Monday, March 05, 2012

Connections


Here's how my mind works:


Recently, I read a biography of Carly Simon. Those of you too young to recall her, she was a singer/songwriter who hit it big in the early 1970's with "You're So Vain," and who had a slew of hit singles and albums thereafter.


For a time, she was married to another well-known singer/songwriter of that era, James Taylor. The union was doomed–Taylor was depressed in a major way and elected to self-medicate with heroin; Simon was neurotic, and had stage fright so bad she avoided singing in public as much as she could. They had two children and the marriage ended badly.


They sang on each other records and together–Carly was braver when they did duets onstage–and their arrangement and delivery of "Mockingbird," when they were both big, gawky kids, was killer:






Um. Anyway, Simon later got into other endeavors, she wrote children's books and did movie scores. One of these movies was 1989's Working Girl, starring Harrison Ford, Melanie Griffith, and Sigourney Weaver. It was a Cinderella story, and a chick-flick–but I confess that I liked it. Go look at it now, it's entertaining for the hairstyles alone.

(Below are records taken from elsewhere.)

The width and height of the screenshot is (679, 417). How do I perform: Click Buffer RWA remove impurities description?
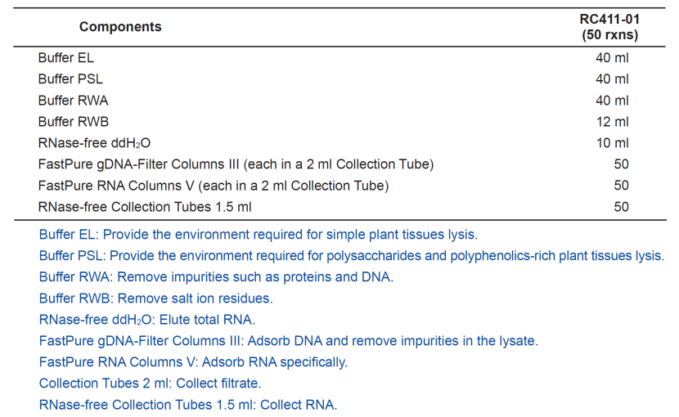tap(216, 276)
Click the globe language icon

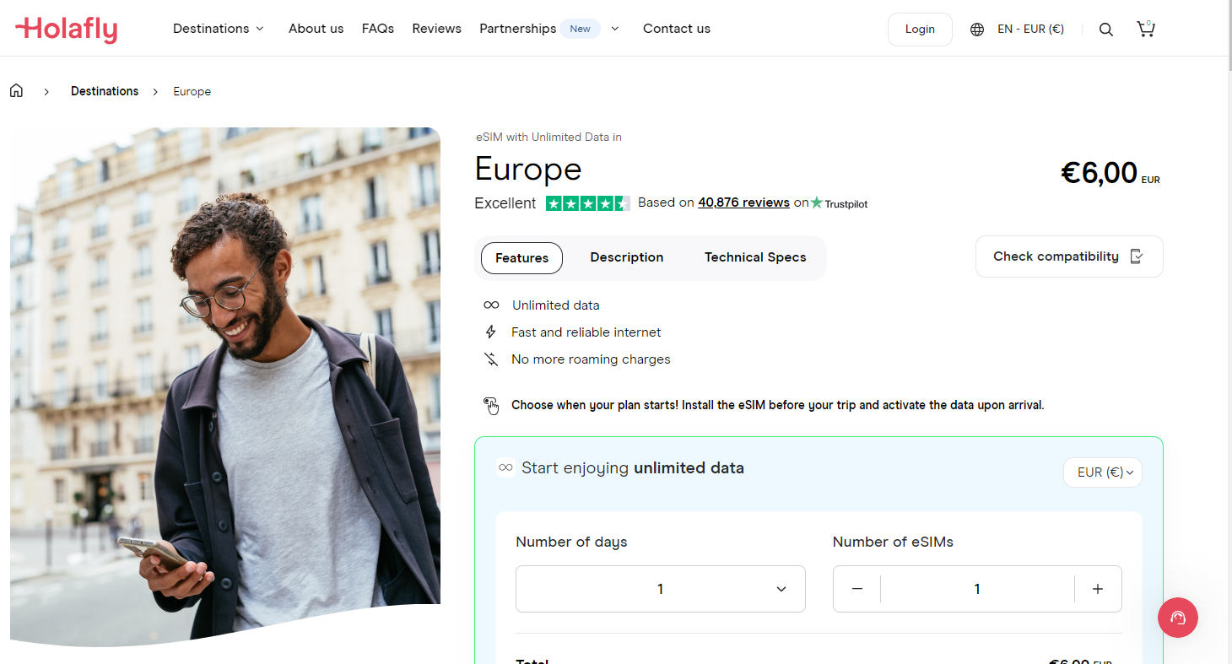(x=977, y=30)
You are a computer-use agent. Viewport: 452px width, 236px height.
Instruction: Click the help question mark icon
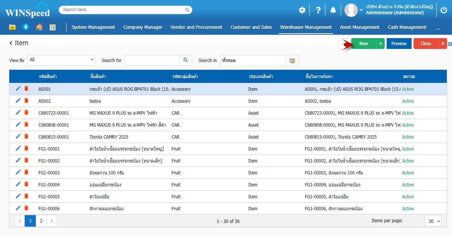pyautogui.click(x=318, y=10)
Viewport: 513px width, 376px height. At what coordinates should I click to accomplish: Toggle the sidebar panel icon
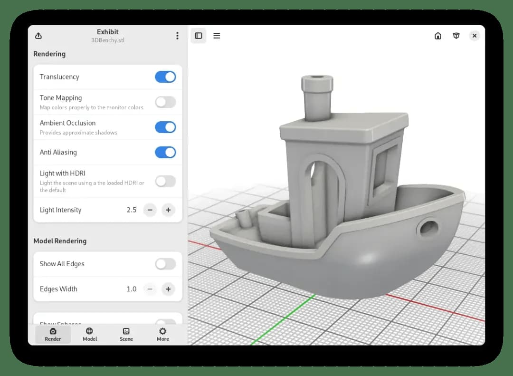198,36
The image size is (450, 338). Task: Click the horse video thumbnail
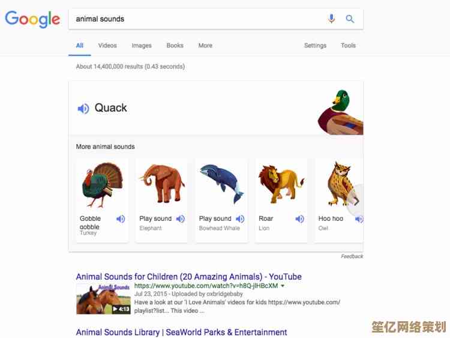point(103,299)
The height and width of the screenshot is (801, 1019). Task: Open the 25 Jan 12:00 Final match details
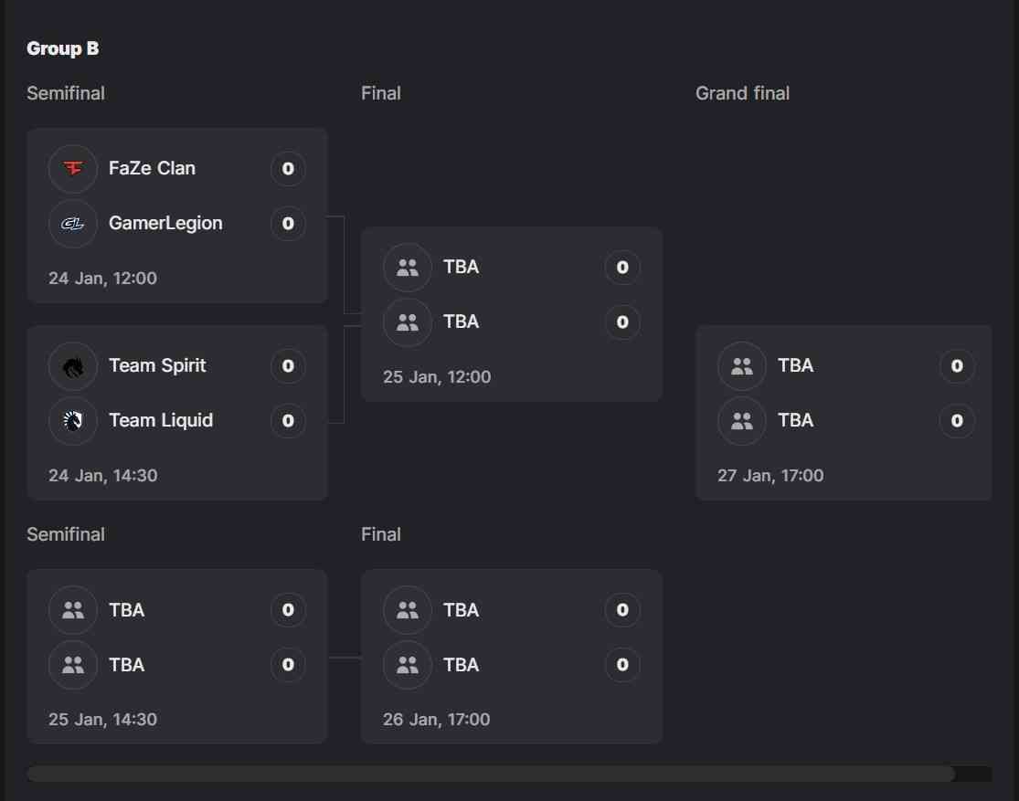coord(512,314)
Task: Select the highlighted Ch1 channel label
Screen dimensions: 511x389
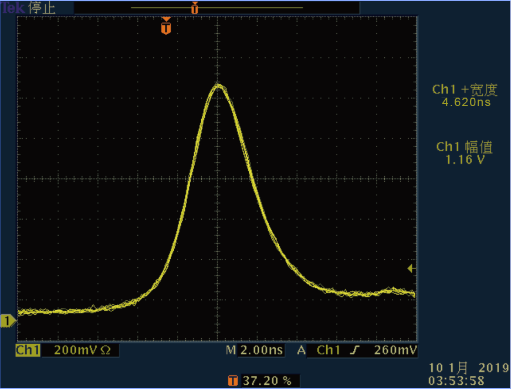Action: 28,350
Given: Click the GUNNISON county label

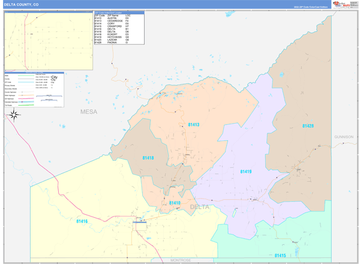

One of the songs Simon wrote for the flick was a gospel-like rocker called "Let the River Run." There's a kid's choir that opens it, much like The Rolling Stones did with "You Can't Always Get What You Want." (And it has long been thought that Mick Jagger and Carly Simon had an affair back in the day when both were married to other people, though both deny it. Rock stars who slept around? My, can you believe that?)


I really liked the song, but at the time my guitar was parked next to the file cabinet gathering dust and cobwebs, my small skills much lesser then even than now, so I never did anything with it.


But when I came across the section in the Simon bio that talks about the movie and how the song came to be, and now having access to a plethora's plethora of information via the internet, I poked around, found the lyrics, and started noodling with the chords. It's an interesting song, starts in the key of A, then switches to C in the middle. There's a section I can't quite figure out the chord changes, plus it's right at the limit of my vocal range after that shift up two steps, but what the hell, you can't get more limber unless you stretch, so I'm gonna see what I can go with it. Worst comes to worst, I'll just buy the sheet music, I don't mind paying for it.